Material>
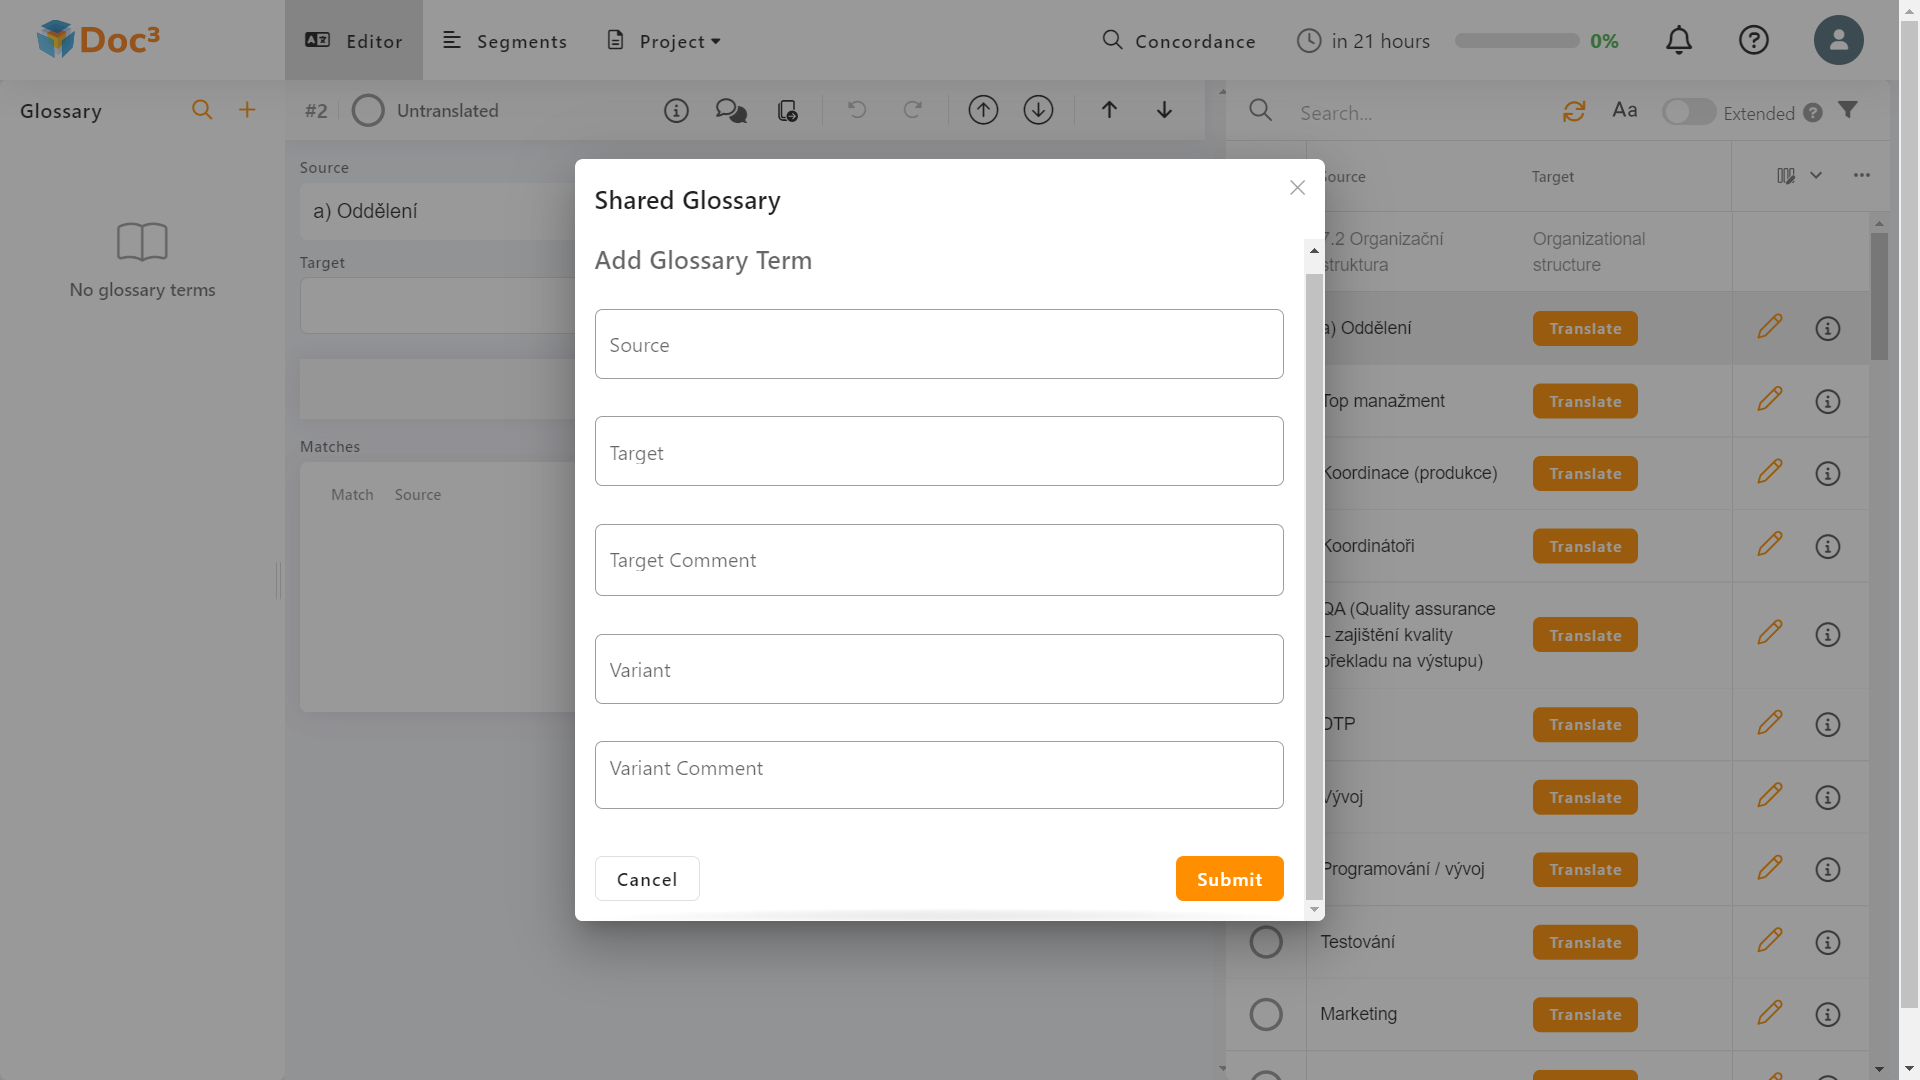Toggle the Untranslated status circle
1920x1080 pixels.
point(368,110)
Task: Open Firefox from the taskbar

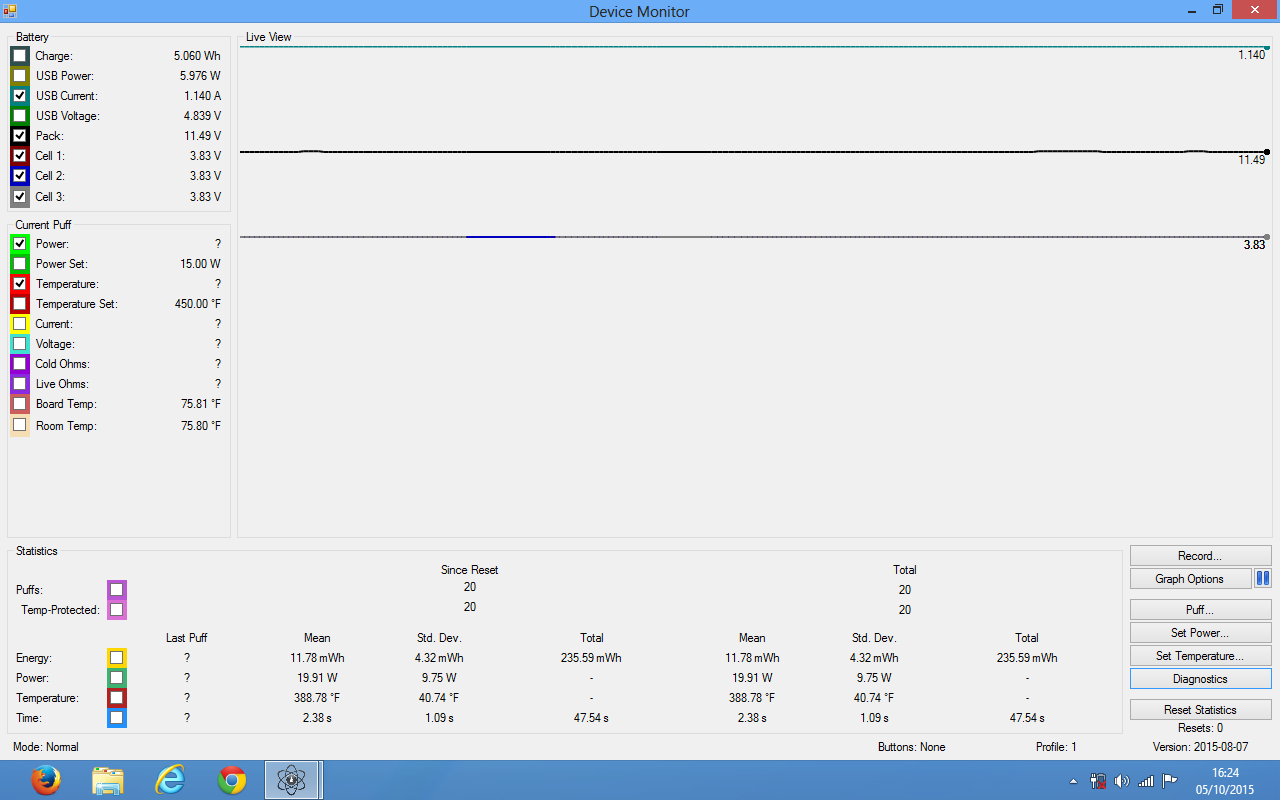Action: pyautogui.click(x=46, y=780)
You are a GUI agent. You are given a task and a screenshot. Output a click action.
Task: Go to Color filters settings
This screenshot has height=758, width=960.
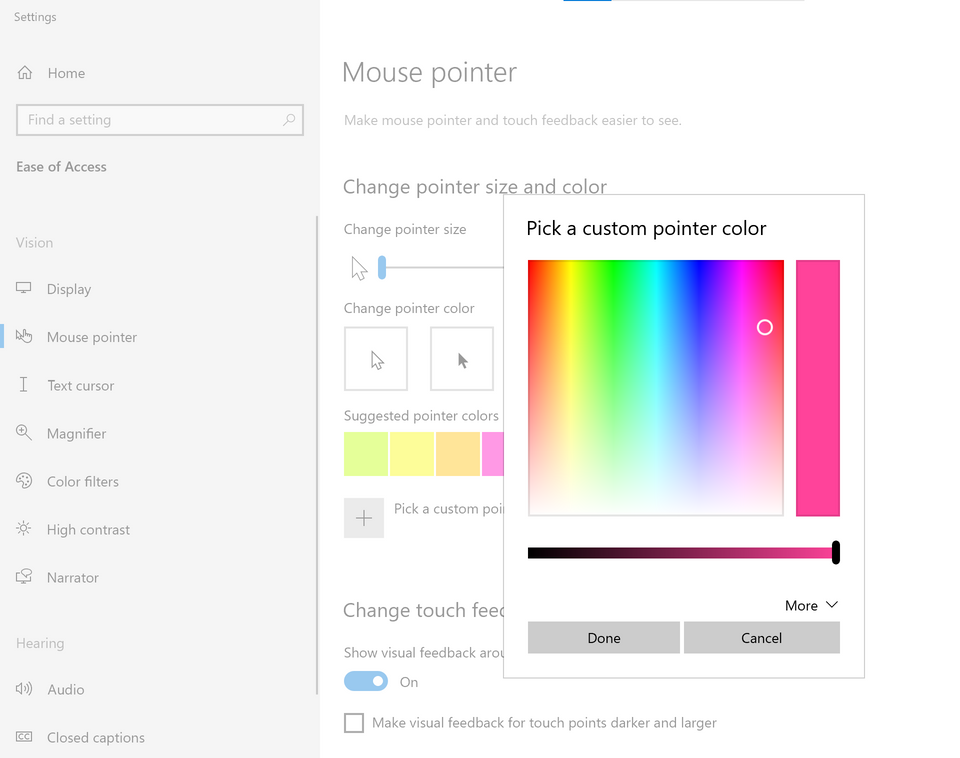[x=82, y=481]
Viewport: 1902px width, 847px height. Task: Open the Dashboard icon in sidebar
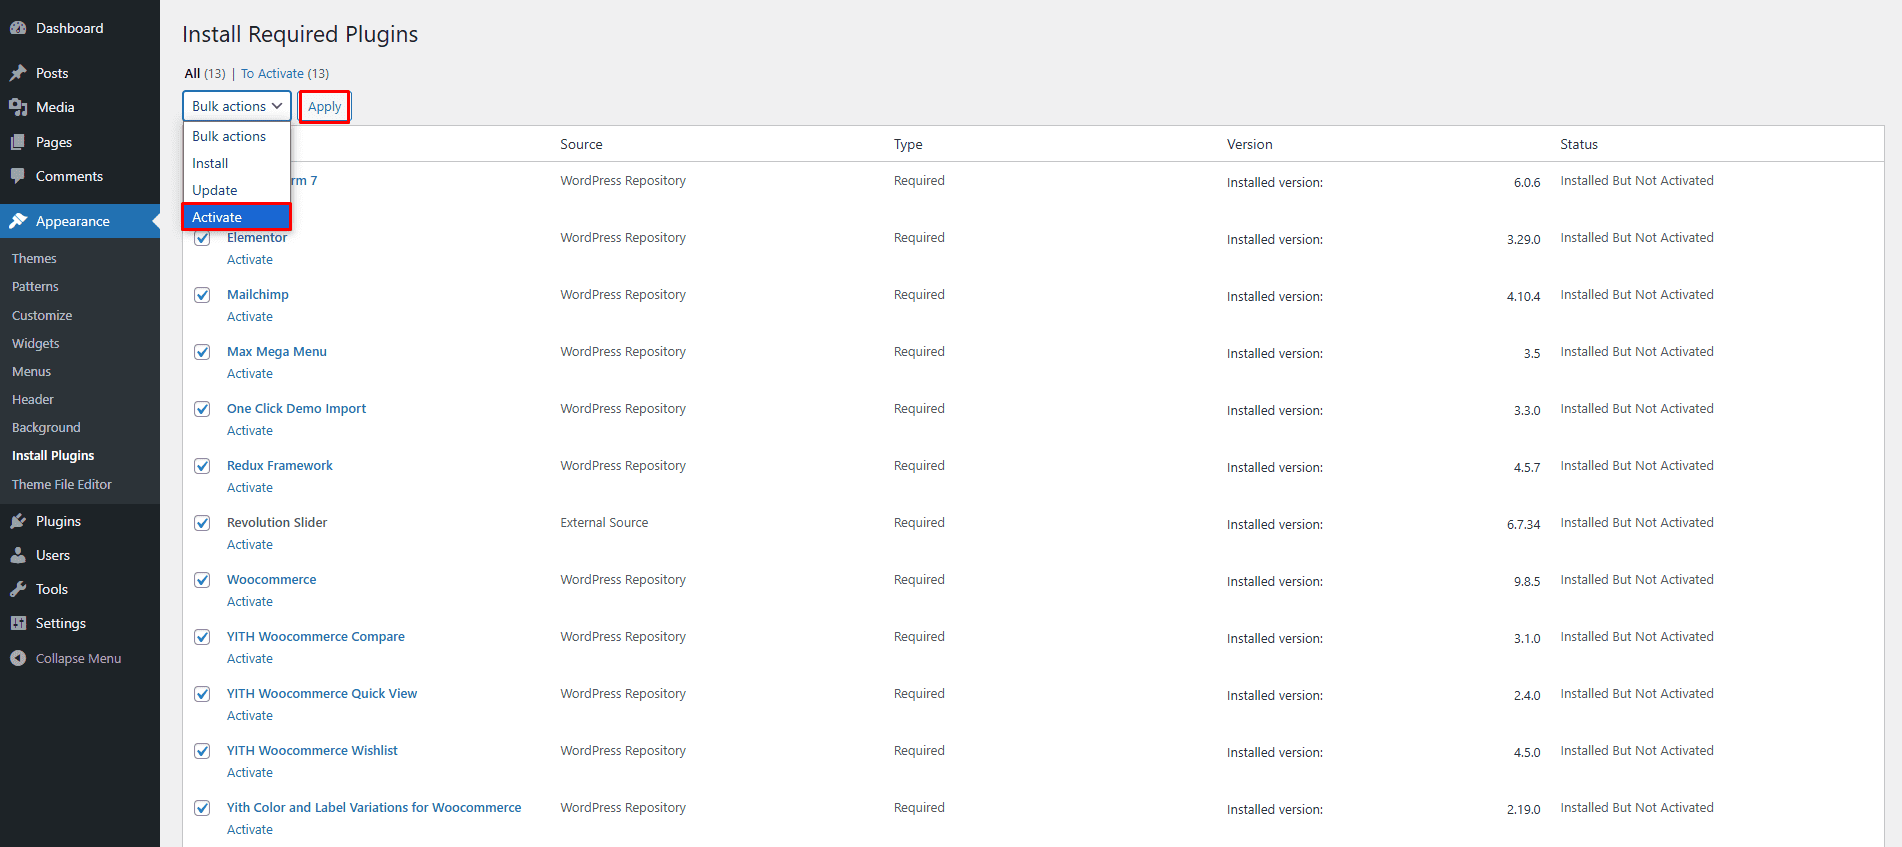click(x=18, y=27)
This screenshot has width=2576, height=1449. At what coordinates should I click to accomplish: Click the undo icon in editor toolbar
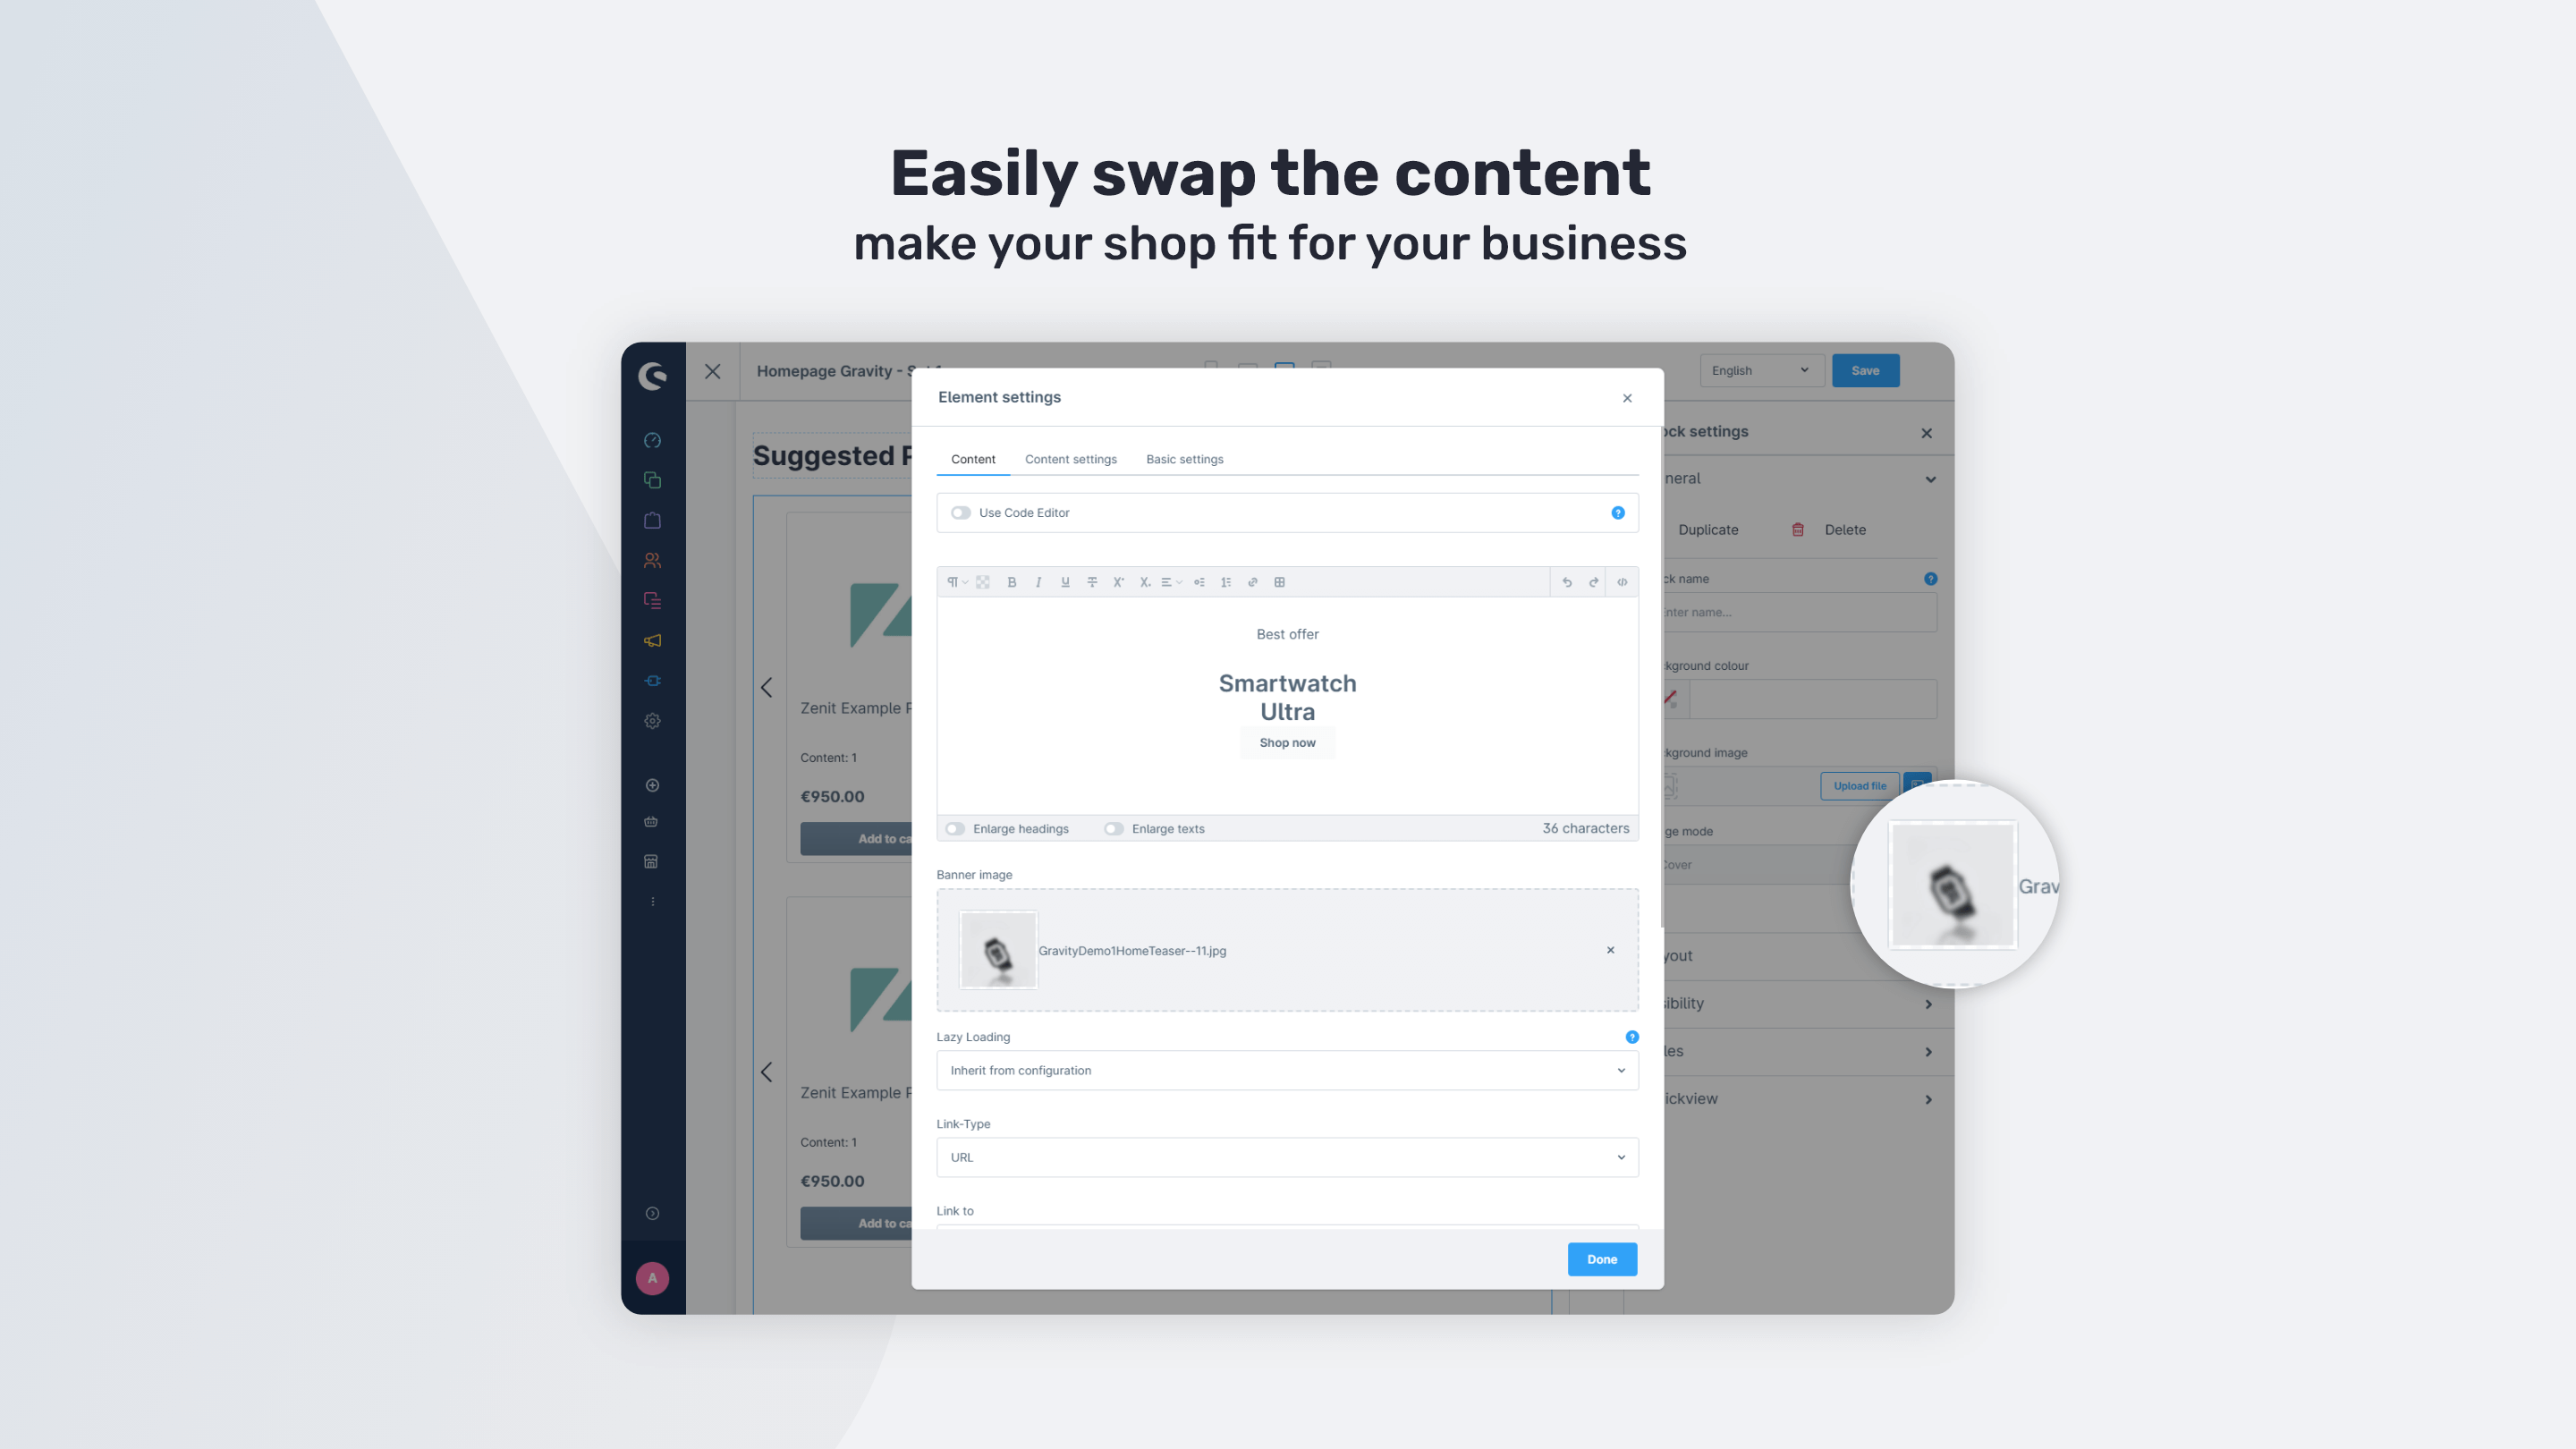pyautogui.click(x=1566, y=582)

Problem> Copy all of the records above line for line, without the pictures.

Problem solution>
Toggle the Untranslated status circle
1920x1080 pixels.
point(368,110)
Task: Open Firefox from the taskbar

Action: pyautogui.click(x=46, y=780)
You are a GUI agent. You are given a task and a screenshot. Output a click action.
Task: Go to Color filters settings
This screenshot has height=758, width=960.
[x=82, y=481]
Viewport: 1902px width, 847px height. Task: Open the Dashboard icon in sidebar
click(x=18, y=27)
This screenshot has width=2576, height=1449. At what coordinates should I click to accomplish: Click the undo icon in editor toolbar
pyautogui.click(x=1566, y=582)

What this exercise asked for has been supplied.